2. Implementing IReduceInit optimization in `reduce1`:
This approach was inspired by {{clojure.core/set}}, where we special case implementations of IReduceInit. By optimizing for IReduceInit and chunked-seq in reduce1, we're getting some, but not all of the reduce path optimizations.
3. Redefning `some` when `reduce` is available:
Redefining `some` with `alter-var-root` once `reduce` has been defined. This approach is the most isolated and performs well across the board.
*Discussion*
Just adding `reduced` semantics to `reduce1` is not sufficient as most of the performance benefits comes from IReduceInit and CollReduce.

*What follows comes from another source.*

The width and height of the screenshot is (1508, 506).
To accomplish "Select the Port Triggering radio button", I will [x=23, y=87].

Creating the new `reduce2` allows for opt-in reduce performance enhancements for all functions currently using `reduce1`. Every future change to functions from `reduce1` to `reduce2` would be isolated to only that function. The downside is that there would then exist another reducing function in clojure.core and it's not easy to see why it exists (docs/comment could help). In addition, the new reducing function adds one level of indirection as the function calling `reduce2` has to get the var root. If this is the way forward, adding `reduced` checks in `reduce1` would be nice to have, such that the behavior of `reduce2` is always consistent.

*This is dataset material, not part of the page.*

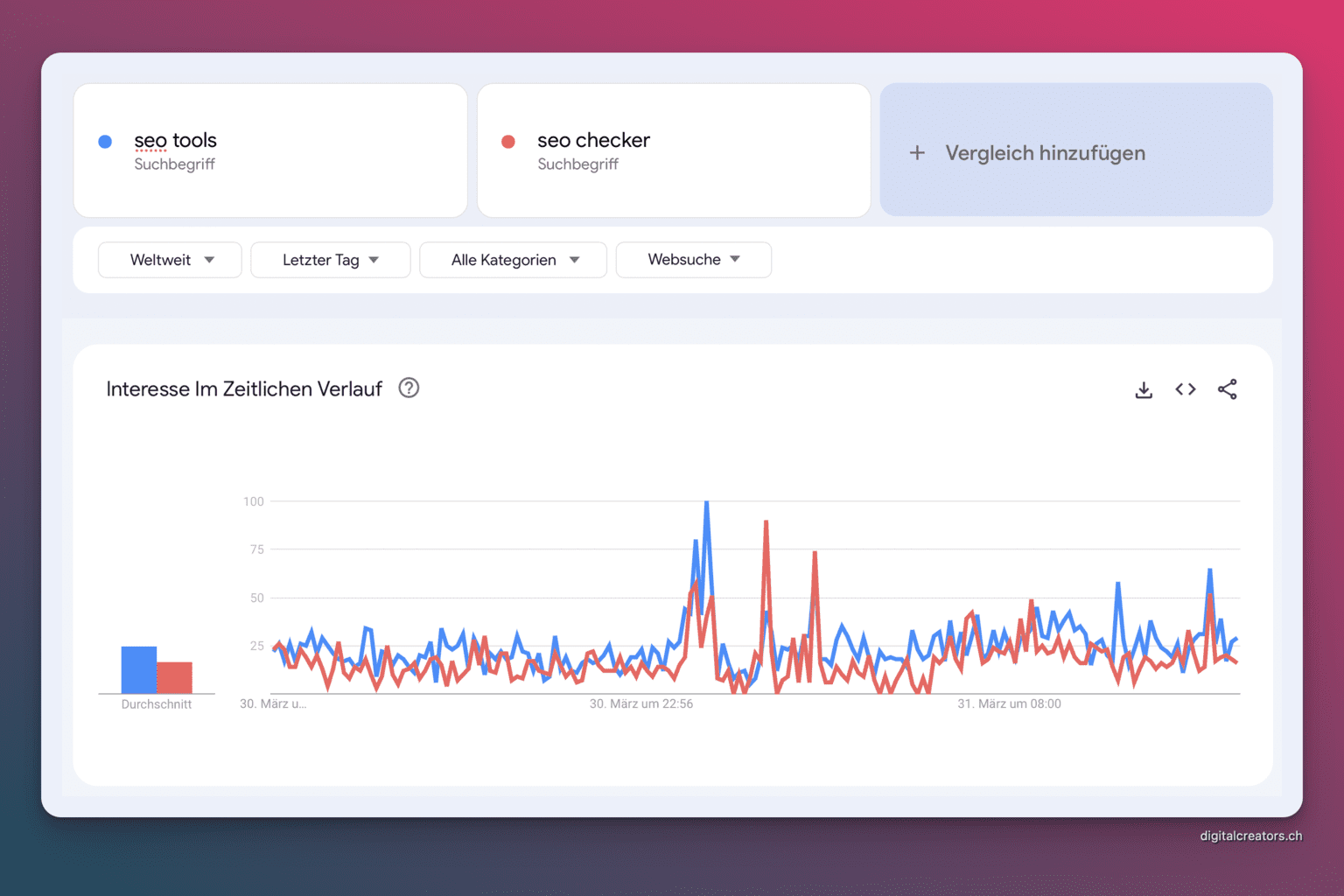Click the tallest red spike in chart
Viewport: 1344px width, 896px height.
(x=766, y=523)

Implementing IReduceInit in `reduce1` has a large contact area, as it does not only affect `some` but a lot of Clojure core. It would for some data structures be a performance win, but for some data structures this change would be a performance loss (e.g. java.lang.String). If this is an interesting way forward, one could either enumerate the slower paths and special case them into `reduce1`.

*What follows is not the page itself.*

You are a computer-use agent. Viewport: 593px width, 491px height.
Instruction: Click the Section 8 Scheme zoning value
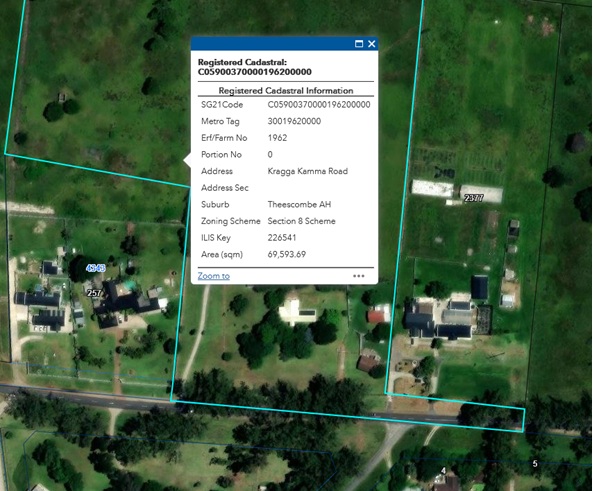point(301,221)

Redefining `some` after `reduce` has been defined. Smallest foot print of any of the approaches. It will only affect user code as well as usages of `some` after `reduce`, (which currently is `some-fn`). One can consider adding ^:redef to the `some` function, which (if I'm not mistaken) should allow all usages of `some` to benefit from the performance enhancements, even under direct linking.
*Benchmark data*
All approaches was tested using {{criterium.core/bench}}.
Versions explained:
||Patch||:version||description||
| N/A | 1.10.0 | Baseline. Clojure 1.10.0 with no changes. |
| N/A | reduce1-reduced | reduce1 implementing reduced check |
| CLJ-2308-3-IReduceInit.patch | reduce1-reduced+IReduceInit | reduce1 implementing reduced and IReduceInit check |
| CLJ-2308-2-reduce2.patch | reduce2 | reduce2, which is redefined as `reduce` |
| CLJ-2308-4-alter-var-root.patch | some-redefined | Redefines `some` to use `reduce` with `alter-var-root` |
| N/A | some-redefined+meta | Redefines `some` to use `reduce` with `alter-var-root` and adds ^:redef meta to `some` |
| N/A | REPL | Defines reduce based some in REPL running Clojure 1.10.0 |
Tests:
||Test id|| Form ||
|:range | (some #(< 1e3 %) (range (long 1e4))) |
|:iterate | (some #(< 1e3 %) (iterate inc 0)) |
|:string | (some #(= % \x) "1111111111111111111111111111111111111111111111111111111111111111111111111111111111111111111111111111x") |
Mean times:
||Test id || 1.10.0 || reduce1-reduced || reduce1-reduced+IReduceInit || reduce2 || some-redefined || some-redefined+meta || REPL ||
| :range | 29.439476 µs | 7.281439 µs | 4.958930 µs | 4.935221 µs | 5.030624 µs | 5.052136 µs | 5.636544 µs |
| :iterate | 36.640107 µs | 56.214323 µs | 6.622923 µs | 6.835455 µs | 7.014428 µs | 7.242155 µs | 6.660484 µs |
| :string | 6.236579 µs | 7.853746 µs | 7.645742 µs | 4.186791 µs | 4.170554 µs | 4.180583 µs | 1.898992 µs |
| Sum | 72.316162 | 71.349508 | 19.227595 | 15.957467 | 16.215606 | 16.474874 | 14.19602 |
All results were reproducible and consistent, except the REPL results where I could get as low as 3 µs for :range and :iterate, which signals to me that there's some JIT optimization going on sometimes. I suspect something similar is going on for the :string test in my REPL.